> **What to produce**:
Return each line of the material that contains the string "Given", treating uppercase and lowercase letters as different.

> **Entries shown**:
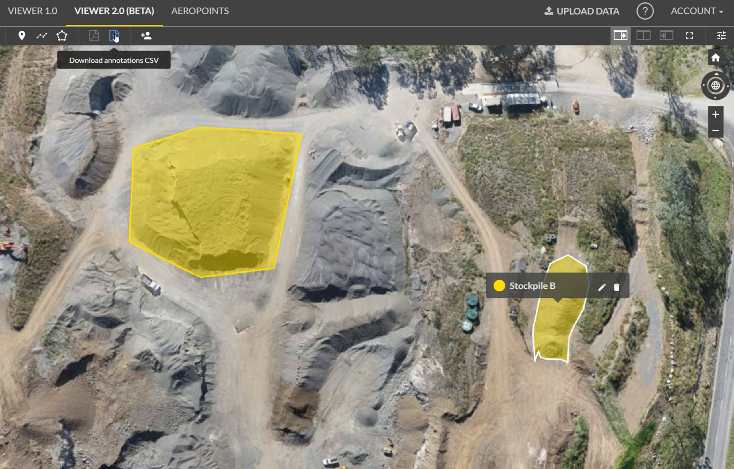
Task: Open the AeroPoints tab
Action: tap(200, 11)
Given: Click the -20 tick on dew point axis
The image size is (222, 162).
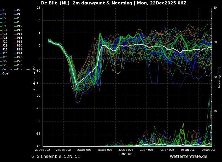Looking at the screenshot, I should pyautogui.click(x=38, y=96).
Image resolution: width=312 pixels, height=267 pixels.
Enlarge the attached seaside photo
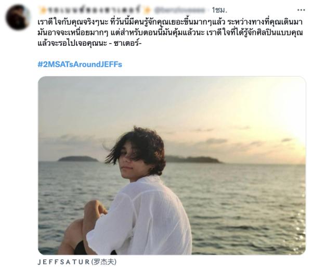click(x=172, y=166)
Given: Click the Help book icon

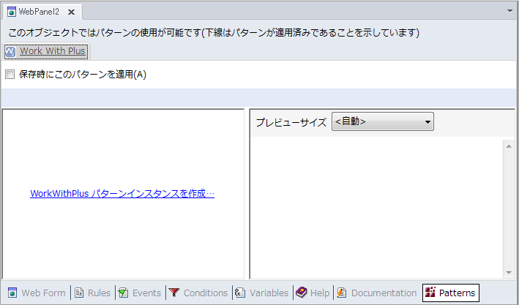Looking at the screenshot, I should [x=301, y=293].
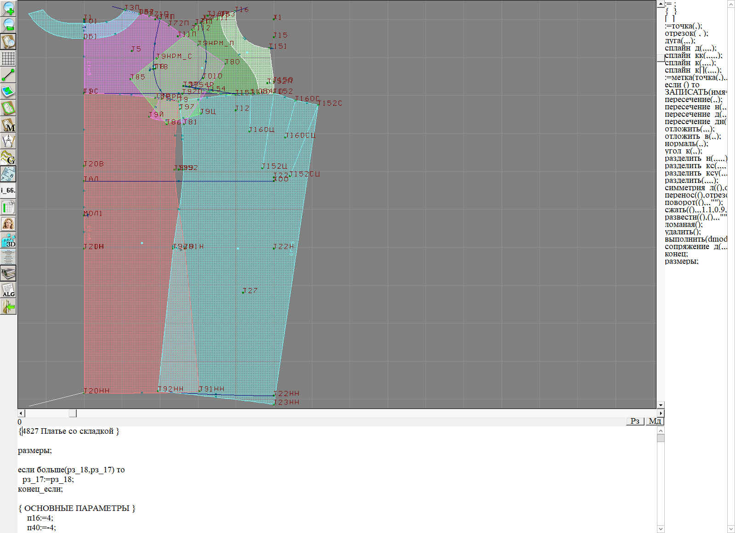Click the ALG algorithm document icon

(8, 290)
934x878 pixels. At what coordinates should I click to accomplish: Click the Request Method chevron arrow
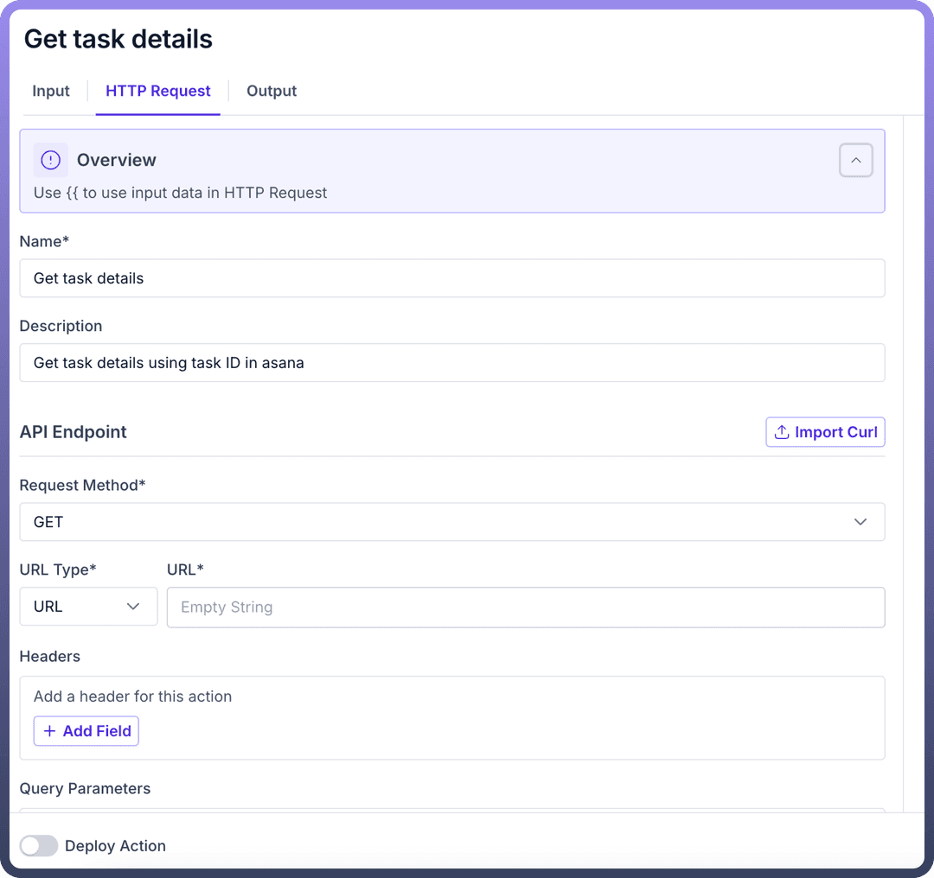click(x=860, y=522)
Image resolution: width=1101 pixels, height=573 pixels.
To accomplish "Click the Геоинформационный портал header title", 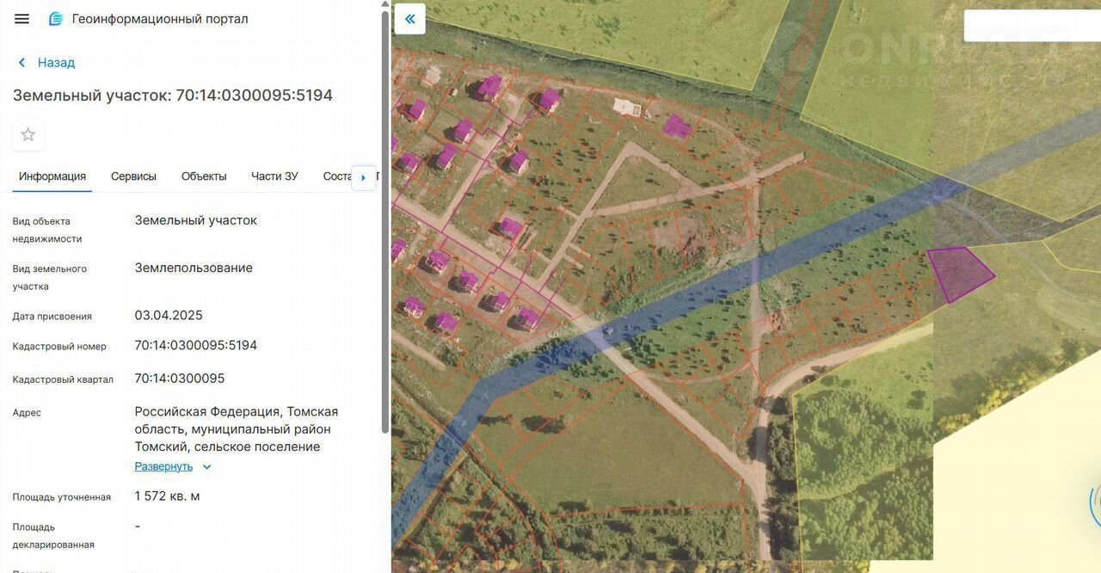I will pyautogui.click(x=160, y=19).
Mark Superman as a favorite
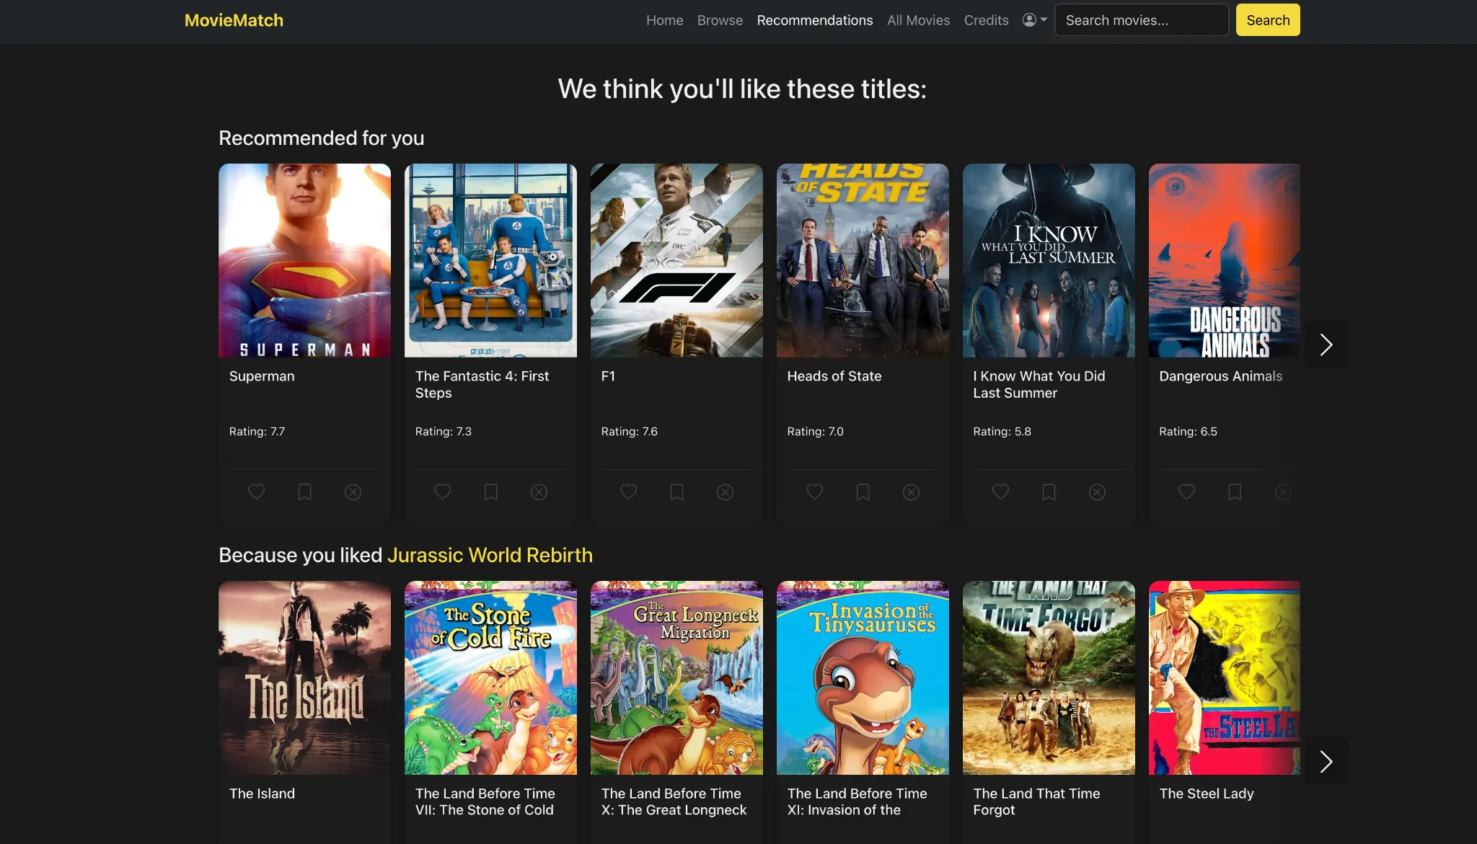This screenshot has width=1477, height=844. pyautogui.click(x=256, y=492)
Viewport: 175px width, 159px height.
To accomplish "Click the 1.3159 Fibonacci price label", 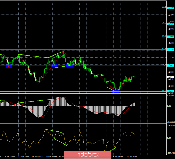I will click(171, 8).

> **Full response**:
Given: Click the -20 tick on dew point axis
Given: Click the Help book icon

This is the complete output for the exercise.